On the Side: September 2019
His. Mine. Ours.
by Carol Shrader
When Wade and I were going through our pre-marital counseling, our beloved minister had us take a personality test. It was more than just our thoughts on ourselves, though. I had to fill one out on Wade, and he me. We had to have several friends fill out the test and mail them in, and then all the results were sent to our minister who carefully went through a weekend retreat with us and two other couples to discuss how our unique personalities would affect our relationship, our interactions with each other, our view of the world. It was amazing. And a bit jarring.
But I was young and we were about to be married, so I assumed those different ways we had of viewing the world would be erased as soon as we said, “I do.”
Because that is how that works, right?
Fast forward 20-something years. Our minister happened to be passing through our town and made time to have dinner with us. Every bit as wonderful as he was when we were young college kids, Ken asked gentle questions about life, our family and work. It was in a particularly taxing season at Wade’s job, and we shared with Ken about that. When we finished, he leaned toward me and outlined how Wade’s personality type would view this taxing season versus how mine would. I was staring at him open-mouthed because: A) He remembered exactly which personality types we were from 20-something years before; and B) Because I had totally forgotten and had just spent the last few weeks frustrated that my beloved wasn’t responding the way I (heavy emphasis on the I) would.
Ken’s gentle reminder was exactly what I needed to be able to hear my husband. And it was a great reminder that we are all wired differently with different skill sets, different personality types and different gifts. And contrary to what young me thought on my wedding day, those do not go away when we say “I do.” Thank goodness.
“We have different gifts, according to the grace given us” (Romans 12:6a, NIV 1984).
When we had triplets during Wade’s second year of medical school, I was calm. I could handle three babies at one time. I could even handle three toddlers. In fact, by the time they were preschoolers, I relished that I had three and longed for more even while my only-child-husband said we were, “a full little family.”
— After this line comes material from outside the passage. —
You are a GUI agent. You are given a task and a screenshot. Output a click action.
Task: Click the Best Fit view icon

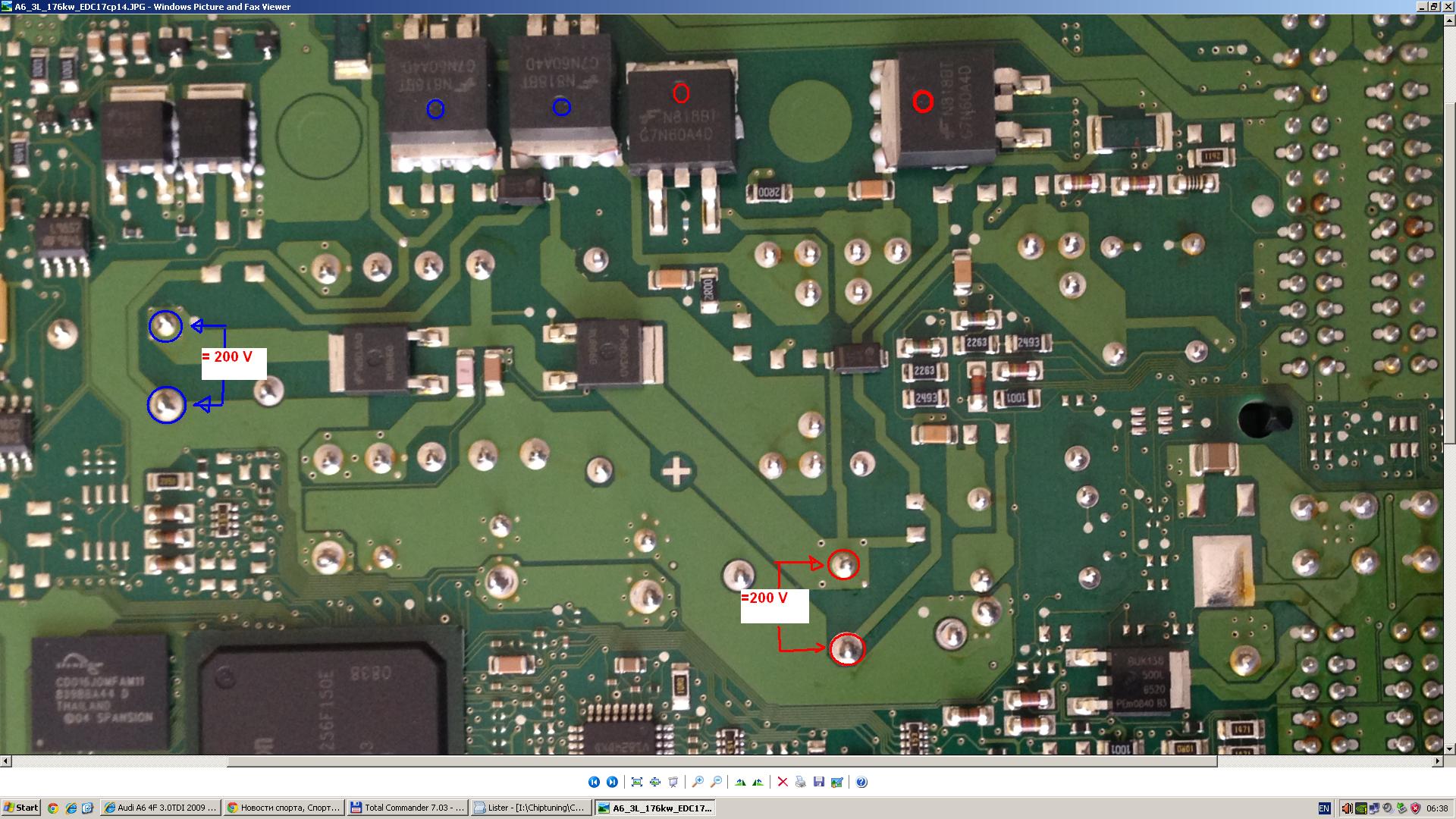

But, remember we all have different gifts. When the triplets turned 16 and somebody had to teach them how to drive, I was less than calm (some might say anxiety-ridden, hysterical even…), but my husband was chill. He took them driving in empty parking lots. He took them driving down back roads. He took them driving on the freeway in Phoenix. And that man who wasn’t sure what to do with three crying babies, knew exactly what to do with driving teenagers. He never raised his voice!
“For by the grace given me I say to every one of you: Do not think of yourself more highly than you ought, but rather think of yourself with sober judgment, in accordance with the measure of faith God has given you” (Romans 12:3, NIV 1984).
Listen, many tools are available for distinguishing your strengths, your personality quirks, your coping mechanisms. You can take personality quizzes, love language quizzes, spiritual gift quizzes with a couple of strokes on your web browser. While I may have undervalued those when I was certain that the minute Wade and I said “I do” our personality would simply meld together and we would be ONE, trust me when I tell you that getting insight into your man’s mind is always a good thing.
Take a quiz. Give your husband one. Learn the little—and not so little—ways you view the world differently. They won’t be exactly right about every little thing of course, but they are a great starting point for achieving a level of understanding with each other that sometimes gets stuck in the work of marriage coupled with medical training and parenting, and well, life.
“If I speak in the tongues of men and of angels, but have not love, I am only a resounding gong or a clanging cymbal. If I have the gift of prophecy and can fathom all mysteries and all knowledge, and if I have a faith that can move mountains, but have not love, I am nothing… Love is patient, love is kind… Love never fails” (1 Corinthians 13:1,2,4a,8a, NIV 1984).
My prayer for you this month is that you will take the time to get a new perspective on what makes your guy tick. May this insight fuel new understanding and better communication while being a balm to your marriage!
Carol Mason Shrader occasionally forgets that everyone doesn’t think JUST like her. But her wonderful Wade—a pediatric orthopedic surgeon in Delaware—gives her grace and for that she is ever thankful. She does know that one of the ways he hears her love is when she stops and gives him her undivided attention and though being still is not her strong suit, she works to do just that.